Despite looming recession concerns, people still want to spend money on travel.
That was the big takeaway from the US airline industry’s fourth-quarter earnings season, which saw the country’s last major airlines report results last week.
American Airlines recently announced that it is generating record revenue as demand has continued to rise since the magnitude of the pandemic. This trend appears to be showing little sign of slowing down — for now.
The latest results came on Thursday, when four major airlines reported their earnings for the fourth quarter of 2022.
American posted $803 million in net income Thursday, beating Wall Street expectations by saying it posted record fourth-quarter earnings.

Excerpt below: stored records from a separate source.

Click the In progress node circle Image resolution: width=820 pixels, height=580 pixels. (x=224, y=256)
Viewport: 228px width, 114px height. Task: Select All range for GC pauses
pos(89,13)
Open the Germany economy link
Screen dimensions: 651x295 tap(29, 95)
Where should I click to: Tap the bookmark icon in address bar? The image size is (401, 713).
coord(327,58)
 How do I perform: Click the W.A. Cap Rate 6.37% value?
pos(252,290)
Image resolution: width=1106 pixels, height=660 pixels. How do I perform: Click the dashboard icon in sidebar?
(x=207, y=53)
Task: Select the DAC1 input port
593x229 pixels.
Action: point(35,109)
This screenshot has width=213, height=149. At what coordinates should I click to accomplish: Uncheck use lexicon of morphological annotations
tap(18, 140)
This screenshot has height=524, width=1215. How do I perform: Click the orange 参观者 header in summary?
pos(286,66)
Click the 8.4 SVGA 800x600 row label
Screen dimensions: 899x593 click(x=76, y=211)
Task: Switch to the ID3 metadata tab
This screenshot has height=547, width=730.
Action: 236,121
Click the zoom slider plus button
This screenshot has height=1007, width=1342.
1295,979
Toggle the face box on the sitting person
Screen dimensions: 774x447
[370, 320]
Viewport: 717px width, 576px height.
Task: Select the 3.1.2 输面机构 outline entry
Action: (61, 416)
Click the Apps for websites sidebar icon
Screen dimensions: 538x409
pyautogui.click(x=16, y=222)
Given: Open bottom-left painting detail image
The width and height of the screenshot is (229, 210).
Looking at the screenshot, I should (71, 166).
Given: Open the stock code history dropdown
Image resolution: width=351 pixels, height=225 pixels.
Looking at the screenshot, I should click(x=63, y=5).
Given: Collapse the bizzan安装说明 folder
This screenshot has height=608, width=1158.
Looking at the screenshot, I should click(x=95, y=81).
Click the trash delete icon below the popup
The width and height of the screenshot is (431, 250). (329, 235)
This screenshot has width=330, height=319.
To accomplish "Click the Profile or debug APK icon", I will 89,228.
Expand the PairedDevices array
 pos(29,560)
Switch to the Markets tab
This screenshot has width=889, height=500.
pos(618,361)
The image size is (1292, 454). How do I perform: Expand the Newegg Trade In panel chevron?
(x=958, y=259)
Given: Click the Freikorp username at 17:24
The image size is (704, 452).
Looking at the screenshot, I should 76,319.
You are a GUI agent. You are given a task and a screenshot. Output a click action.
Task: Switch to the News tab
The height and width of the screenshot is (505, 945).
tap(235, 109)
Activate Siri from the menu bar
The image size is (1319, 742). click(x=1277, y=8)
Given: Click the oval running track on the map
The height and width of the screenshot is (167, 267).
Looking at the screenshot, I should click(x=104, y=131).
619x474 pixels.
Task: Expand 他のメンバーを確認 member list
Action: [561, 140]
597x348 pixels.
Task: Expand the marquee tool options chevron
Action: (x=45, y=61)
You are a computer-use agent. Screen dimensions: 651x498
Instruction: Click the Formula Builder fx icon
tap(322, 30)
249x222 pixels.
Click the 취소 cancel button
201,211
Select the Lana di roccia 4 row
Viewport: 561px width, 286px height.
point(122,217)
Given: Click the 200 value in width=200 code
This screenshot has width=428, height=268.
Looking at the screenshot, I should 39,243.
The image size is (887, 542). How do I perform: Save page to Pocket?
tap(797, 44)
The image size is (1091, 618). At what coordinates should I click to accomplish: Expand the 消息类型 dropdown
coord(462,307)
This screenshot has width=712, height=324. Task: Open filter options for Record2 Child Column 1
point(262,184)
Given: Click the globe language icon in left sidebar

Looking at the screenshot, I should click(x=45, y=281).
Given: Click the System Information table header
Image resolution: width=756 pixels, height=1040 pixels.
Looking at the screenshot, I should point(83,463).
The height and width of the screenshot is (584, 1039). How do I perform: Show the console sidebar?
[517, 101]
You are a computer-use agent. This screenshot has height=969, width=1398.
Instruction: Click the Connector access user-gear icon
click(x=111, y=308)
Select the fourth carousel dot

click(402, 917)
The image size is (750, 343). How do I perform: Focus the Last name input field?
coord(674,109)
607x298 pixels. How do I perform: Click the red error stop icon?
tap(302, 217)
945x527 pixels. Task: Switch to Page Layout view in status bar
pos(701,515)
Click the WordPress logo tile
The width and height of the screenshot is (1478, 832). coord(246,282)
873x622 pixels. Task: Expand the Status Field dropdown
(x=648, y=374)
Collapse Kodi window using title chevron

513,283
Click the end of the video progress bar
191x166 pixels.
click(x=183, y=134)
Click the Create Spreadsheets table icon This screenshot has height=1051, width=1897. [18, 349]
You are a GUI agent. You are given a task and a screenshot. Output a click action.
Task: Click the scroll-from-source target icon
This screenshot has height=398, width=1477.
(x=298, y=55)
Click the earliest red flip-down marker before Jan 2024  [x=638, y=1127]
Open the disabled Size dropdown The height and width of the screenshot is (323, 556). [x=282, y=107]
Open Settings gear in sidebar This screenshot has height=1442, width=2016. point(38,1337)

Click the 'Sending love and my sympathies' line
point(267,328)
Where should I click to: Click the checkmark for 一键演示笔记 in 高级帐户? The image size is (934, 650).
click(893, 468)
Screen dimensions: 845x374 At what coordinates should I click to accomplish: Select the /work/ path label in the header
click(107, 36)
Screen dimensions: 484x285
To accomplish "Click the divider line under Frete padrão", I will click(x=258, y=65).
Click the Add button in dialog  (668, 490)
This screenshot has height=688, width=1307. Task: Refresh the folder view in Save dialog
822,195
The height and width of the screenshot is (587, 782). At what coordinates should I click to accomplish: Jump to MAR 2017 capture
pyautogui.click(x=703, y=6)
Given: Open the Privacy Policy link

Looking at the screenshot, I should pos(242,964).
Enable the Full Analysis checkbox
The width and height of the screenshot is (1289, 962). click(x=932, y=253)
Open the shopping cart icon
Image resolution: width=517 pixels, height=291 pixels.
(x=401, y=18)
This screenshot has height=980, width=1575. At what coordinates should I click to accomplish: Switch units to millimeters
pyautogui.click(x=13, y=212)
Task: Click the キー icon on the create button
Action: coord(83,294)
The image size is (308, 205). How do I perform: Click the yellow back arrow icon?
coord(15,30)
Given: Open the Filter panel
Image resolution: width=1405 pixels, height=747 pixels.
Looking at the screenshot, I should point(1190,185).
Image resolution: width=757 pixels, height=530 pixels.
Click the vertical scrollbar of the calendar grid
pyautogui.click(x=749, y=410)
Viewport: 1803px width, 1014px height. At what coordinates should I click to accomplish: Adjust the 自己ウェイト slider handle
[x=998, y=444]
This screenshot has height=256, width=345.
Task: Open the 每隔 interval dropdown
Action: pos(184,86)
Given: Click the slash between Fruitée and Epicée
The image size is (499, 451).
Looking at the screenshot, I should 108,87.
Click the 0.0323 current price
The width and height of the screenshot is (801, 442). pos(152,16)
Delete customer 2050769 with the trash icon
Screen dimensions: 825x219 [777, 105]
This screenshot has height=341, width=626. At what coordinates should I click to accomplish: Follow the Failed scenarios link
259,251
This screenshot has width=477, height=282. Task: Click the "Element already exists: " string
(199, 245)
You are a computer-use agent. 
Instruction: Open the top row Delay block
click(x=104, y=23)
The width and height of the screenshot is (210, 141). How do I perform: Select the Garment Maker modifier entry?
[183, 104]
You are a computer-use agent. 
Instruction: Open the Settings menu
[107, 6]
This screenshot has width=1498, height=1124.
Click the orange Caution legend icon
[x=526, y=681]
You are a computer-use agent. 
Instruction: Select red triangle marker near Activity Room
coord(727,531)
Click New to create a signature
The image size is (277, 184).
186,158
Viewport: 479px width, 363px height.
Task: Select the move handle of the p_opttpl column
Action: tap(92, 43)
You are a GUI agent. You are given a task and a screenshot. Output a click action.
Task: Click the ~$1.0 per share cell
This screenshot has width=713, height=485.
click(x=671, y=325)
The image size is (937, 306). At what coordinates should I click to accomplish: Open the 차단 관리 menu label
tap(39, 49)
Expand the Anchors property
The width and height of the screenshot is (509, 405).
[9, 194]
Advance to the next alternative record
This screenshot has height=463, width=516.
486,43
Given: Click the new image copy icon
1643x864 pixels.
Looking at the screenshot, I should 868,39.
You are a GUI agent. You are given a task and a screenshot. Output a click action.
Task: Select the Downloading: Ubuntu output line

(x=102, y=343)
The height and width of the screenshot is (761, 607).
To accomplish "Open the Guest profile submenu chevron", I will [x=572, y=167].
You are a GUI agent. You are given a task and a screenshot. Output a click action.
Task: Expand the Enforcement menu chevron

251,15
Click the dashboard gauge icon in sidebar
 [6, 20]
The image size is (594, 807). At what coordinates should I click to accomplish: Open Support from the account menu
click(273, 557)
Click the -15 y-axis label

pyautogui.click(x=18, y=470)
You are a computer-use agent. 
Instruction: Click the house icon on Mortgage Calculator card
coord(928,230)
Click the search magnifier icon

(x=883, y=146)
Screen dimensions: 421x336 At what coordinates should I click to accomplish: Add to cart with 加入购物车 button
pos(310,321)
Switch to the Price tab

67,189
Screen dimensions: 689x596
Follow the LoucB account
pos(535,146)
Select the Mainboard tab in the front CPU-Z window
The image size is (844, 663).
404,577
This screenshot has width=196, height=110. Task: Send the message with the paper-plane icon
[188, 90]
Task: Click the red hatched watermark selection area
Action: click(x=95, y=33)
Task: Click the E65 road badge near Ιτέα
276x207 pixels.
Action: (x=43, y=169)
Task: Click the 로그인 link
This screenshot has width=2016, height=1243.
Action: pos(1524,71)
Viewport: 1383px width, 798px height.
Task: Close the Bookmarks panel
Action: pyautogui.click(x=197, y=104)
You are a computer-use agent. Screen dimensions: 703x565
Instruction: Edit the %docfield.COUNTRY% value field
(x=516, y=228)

The Fort Worth-based airline said it earned 16.6% more in the quarter than the same quarter in 2019, despite flying at 6.1% less capacity.
“This is our best post-holiday booking period to date with broad strength across all units and travel periods,” American Airlines CEO Robert Isom said on the company’s quarterly financial results conference call. “Demand for domestic and international short-haul travel continues to lead. We expect strong demand to continue into 2023 and expect demand for long-haul international travel to continue to improve this year.”
American’s fourth-quarter earnings mirrored those of competitors Delta Air Lines and United Airlines, which also reported record earnings and promising 2023 guidance.
The other major airline in the Dallas-Fort Worth area, Southwest Airlines, hasn’t had such rosy earnings.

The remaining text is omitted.